Адаса не шевелилась.

— Что ты застыла, как истукан? Чего пялишься? Где ты была? Говори. Куда тебя занесло? В какую дыру? Кто тебе порвал платье?

— Никто.

— Где он? Куда подевался? Что он с тобой сделал? Я сейчас на всю Варшаву закричу.

— Мама!

— Я тебе не мать! Ты для меня больше не существуешь, слышишь? Что он с тобой сделал?! Говори, как есть!

— Мама!

— Мы должны знать, что сказать доктору. Может, еще не поздно. О Господи!

— Доктор мне не нужен.

— А кто тебе нужен? Акушерка?

Из-за двери раздался голос Шифры:

— Госпожа, вода согрелась.

— Пойдем! Хотя бы вшей с тебя смоем.

— Сама помоюсь.

— Что, стыдно стало? У таких, как ты, нет стыда.

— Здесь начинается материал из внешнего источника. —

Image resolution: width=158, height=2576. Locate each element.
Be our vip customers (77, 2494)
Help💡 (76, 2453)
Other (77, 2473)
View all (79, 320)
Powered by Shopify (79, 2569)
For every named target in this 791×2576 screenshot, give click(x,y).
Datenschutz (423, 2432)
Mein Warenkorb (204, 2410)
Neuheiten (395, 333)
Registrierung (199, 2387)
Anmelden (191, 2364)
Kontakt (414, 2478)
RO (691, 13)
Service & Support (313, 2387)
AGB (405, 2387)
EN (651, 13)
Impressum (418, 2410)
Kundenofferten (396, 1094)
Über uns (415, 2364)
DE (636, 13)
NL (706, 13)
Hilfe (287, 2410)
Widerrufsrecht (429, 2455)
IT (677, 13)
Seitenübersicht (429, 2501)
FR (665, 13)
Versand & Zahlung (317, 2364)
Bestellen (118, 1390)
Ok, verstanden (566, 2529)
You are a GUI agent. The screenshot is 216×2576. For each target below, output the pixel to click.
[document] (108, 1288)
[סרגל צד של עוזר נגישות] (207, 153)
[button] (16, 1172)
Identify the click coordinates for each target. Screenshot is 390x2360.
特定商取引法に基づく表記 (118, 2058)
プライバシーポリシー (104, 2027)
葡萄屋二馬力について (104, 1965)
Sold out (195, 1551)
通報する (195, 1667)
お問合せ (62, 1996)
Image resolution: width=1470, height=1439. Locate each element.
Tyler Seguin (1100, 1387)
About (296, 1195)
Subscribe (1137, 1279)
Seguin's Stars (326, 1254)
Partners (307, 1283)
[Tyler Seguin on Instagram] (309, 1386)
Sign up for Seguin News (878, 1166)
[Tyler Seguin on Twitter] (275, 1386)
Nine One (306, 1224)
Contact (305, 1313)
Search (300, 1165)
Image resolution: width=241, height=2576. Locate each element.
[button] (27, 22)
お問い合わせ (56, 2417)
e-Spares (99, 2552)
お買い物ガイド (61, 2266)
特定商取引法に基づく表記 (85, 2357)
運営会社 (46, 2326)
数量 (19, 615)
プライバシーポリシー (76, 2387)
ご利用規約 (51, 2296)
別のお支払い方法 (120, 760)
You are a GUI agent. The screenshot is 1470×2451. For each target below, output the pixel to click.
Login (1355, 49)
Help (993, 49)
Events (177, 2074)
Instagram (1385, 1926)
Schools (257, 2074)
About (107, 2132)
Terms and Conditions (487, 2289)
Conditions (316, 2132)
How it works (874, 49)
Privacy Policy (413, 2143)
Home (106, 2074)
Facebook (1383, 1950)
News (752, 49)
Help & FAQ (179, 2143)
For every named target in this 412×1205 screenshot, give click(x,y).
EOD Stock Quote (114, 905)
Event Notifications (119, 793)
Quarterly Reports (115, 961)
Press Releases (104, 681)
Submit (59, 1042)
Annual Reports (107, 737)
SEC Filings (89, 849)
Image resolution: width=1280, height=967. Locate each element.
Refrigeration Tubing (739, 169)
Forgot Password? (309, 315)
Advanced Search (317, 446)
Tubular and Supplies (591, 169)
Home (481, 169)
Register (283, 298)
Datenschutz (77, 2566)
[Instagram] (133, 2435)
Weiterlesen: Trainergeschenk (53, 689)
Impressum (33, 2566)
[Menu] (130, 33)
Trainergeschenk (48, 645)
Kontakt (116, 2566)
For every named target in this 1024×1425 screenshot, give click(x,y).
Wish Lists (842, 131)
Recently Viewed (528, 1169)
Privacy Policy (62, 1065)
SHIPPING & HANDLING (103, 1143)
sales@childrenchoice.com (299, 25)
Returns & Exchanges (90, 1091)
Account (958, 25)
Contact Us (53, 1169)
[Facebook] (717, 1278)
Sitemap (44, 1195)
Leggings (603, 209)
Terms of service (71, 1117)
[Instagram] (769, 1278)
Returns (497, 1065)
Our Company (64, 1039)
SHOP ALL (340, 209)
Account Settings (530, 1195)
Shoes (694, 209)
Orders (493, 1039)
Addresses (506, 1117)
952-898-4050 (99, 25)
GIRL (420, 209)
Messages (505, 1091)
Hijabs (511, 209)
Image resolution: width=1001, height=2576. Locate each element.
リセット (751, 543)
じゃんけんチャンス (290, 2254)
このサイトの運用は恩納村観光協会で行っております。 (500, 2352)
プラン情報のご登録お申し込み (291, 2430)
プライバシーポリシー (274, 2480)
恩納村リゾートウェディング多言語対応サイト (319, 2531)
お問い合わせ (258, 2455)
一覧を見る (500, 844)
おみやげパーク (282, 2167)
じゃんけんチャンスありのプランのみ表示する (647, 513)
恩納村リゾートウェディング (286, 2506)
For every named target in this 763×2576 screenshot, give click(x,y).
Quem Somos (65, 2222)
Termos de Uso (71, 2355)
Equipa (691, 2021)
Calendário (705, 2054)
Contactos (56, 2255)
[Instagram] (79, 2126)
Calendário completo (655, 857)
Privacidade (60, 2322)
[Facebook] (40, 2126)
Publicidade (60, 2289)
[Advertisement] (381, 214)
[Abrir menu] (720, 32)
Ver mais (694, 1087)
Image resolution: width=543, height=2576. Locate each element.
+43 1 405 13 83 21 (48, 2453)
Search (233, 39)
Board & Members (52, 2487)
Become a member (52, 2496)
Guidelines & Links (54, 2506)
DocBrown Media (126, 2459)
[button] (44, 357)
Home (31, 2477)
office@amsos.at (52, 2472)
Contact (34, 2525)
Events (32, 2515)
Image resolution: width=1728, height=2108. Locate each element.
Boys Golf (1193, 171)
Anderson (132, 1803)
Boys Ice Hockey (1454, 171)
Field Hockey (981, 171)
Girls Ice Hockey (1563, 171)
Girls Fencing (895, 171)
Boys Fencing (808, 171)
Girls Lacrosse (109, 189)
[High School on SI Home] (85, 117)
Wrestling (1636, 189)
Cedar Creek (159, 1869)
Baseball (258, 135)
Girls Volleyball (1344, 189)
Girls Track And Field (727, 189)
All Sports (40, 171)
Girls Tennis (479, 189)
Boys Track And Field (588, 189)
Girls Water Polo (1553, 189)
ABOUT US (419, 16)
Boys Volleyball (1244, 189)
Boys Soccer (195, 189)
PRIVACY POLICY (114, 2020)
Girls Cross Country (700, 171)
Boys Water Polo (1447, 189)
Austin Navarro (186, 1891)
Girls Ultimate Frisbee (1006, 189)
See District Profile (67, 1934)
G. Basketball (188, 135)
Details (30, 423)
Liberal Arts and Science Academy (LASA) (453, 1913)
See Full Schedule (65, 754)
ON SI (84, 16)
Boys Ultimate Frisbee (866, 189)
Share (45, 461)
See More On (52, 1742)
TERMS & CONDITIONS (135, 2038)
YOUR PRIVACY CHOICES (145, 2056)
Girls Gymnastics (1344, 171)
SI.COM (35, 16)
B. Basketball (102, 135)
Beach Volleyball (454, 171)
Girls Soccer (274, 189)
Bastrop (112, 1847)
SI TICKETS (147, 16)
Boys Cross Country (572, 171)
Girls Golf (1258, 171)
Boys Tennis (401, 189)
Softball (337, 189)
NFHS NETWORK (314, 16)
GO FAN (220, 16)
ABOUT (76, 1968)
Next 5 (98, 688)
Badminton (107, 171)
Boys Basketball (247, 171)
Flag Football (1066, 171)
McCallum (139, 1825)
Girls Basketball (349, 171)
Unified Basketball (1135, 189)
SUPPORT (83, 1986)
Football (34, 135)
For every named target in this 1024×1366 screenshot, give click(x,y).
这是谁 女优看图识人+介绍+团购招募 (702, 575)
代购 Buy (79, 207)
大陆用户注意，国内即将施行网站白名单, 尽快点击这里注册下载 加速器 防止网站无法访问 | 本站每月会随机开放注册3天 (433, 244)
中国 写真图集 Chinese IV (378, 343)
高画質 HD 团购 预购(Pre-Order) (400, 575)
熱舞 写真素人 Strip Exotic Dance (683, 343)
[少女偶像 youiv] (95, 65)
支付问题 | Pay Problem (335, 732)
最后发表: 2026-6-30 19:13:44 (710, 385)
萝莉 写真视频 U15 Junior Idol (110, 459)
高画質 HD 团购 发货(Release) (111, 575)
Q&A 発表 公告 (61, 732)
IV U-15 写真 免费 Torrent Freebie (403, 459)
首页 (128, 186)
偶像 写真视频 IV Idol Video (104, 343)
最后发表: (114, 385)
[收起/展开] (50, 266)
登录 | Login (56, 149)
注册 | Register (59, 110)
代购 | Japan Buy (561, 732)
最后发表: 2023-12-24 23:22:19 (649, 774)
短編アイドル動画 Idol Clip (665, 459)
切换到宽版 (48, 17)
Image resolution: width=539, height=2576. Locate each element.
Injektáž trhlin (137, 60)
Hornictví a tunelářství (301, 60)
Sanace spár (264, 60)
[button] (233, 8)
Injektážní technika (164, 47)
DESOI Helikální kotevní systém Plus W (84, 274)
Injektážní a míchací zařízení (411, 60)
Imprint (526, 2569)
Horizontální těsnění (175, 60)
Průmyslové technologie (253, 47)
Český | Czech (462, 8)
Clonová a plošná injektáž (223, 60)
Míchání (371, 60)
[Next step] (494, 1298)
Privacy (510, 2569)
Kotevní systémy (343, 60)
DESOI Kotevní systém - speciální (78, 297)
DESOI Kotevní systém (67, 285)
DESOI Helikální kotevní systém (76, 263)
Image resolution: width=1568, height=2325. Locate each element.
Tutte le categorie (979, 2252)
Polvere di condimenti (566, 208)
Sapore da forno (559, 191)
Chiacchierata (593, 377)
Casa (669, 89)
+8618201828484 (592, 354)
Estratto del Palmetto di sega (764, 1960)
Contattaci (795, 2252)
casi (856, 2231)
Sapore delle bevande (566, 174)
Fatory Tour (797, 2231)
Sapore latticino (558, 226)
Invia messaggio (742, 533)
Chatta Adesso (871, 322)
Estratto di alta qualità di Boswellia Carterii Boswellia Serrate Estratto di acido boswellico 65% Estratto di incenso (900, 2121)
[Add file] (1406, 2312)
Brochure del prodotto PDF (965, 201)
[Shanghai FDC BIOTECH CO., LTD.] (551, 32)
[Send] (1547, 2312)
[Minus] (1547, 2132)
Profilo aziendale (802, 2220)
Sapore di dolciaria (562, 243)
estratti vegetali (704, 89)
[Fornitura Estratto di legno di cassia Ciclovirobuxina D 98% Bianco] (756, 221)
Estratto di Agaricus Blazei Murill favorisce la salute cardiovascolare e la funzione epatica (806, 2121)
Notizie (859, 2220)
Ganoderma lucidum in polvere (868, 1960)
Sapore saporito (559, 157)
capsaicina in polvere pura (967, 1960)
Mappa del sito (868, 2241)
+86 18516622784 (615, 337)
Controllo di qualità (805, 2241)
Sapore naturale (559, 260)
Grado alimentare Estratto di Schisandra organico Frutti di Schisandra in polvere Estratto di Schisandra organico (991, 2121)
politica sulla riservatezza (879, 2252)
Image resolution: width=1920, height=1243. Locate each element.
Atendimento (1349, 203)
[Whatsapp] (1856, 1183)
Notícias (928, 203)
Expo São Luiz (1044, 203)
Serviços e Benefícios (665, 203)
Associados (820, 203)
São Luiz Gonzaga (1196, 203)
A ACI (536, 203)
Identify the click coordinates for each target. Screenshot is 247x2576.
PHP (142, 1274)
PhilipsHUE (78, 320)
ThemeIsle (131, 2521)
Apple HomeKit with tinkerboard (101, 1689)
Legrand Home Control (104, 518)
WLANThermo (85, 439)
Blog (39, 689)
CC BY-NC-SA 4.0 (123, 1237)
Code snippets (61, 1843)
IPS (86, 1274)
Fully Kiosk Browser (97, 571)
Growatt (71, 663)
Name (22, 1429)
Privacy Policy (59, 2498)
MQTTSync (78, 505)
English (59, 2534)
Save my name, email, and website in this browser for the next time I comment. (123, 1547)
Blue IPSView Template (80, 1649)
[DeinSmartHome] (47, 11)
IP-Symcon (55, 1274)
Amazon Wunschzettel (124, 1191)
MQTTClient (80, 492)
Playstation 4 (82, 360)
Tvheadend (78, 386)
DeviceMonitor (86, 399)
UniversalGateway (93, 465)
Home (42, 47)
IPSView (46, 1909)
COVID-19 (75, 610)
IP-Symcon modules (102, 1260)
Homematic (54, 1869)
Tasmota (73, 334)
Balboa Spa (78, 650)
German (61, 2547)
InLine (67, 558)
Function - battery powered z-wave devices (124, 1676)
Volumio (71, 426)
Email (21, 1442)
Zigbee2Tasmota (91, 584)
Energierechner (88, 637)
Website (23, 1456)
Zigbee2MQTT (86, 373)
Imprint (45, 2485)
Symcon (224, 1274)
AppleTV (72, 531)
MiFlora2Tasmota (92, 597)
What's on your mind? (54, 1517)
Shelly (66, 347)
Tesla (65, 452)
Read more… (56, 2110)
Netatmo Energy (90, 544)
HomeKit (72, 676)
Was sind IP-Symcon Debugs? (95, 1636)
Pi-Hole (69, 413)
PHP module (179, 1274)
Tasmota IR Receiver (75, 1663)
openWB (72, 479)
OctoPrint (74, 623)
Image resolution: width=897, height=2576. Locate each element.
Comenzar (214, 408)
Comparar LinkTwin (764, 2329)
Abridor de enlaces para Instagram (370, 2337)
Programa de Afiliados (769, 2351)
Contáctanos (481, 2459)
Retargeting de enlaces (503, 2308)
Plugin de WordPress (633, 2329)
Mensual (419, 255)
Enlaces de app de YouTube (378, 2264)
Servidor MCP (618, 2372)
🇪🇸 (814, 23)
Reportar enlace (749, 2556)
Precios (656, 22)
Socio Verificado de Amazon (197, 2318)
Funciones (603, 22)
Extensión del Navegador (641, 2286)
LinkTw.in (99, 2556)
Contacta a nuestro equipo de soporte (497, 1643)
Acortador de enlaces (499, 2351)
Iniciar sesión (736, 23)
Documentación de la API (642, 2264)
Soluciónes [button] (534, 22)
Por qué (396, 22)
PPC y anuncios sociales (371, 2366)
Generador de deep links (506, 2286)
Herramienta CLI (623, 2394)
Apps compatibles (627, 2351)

Лицо Даши приобрело какой-то землистый оттенок. Глаза ее горели, губы дрожали, ноздри на хищном, крючковатом носу раздувались. Она обеими руками схватила Адасу за плечи и толкнула в сторону ванной.

— Пошли, слышишь! — визжала она. — Пошли, бесстыжее ты животное!

Адаса не сопротивлялась. «Я не жива, я мертва, — думала она. — Они будут обмывать труп». Она дала матери раздеть себя, и та сняла с нее платье, нижнюю юбку, рубашку, стянула панталоны и чулки. Все эти вещи Шифра засунула в мешок и пустила воду. Пока ванна наполнялась, Адаса неподвижно стояла на каменном полу, стуча зубами. Она опустила голову и закрыла глаза. Снова и снова повторяла она себе, что умерла, что теперь ничто уже не способно ей повредить. Стыдиться ей больше нечего.

3

Доктор Минц, которого Даша вызвала по телефону, очень долго осматривал Адасу. Слушал ей сердце и легкие, держал, глядя на свои ручные часы, ее за запястье своими короткими, похожими на обрубки пальцами. Он долго что-то бубнил себе под нос, а потом заявил, что без санатория Адасе не обойтись. Но не сейчас — ближайшие пару недель ее трогать нельзя. Ей нужно обеспечить полный покой, сказал он, и предупредил, чтобы к девушке никого не пускали.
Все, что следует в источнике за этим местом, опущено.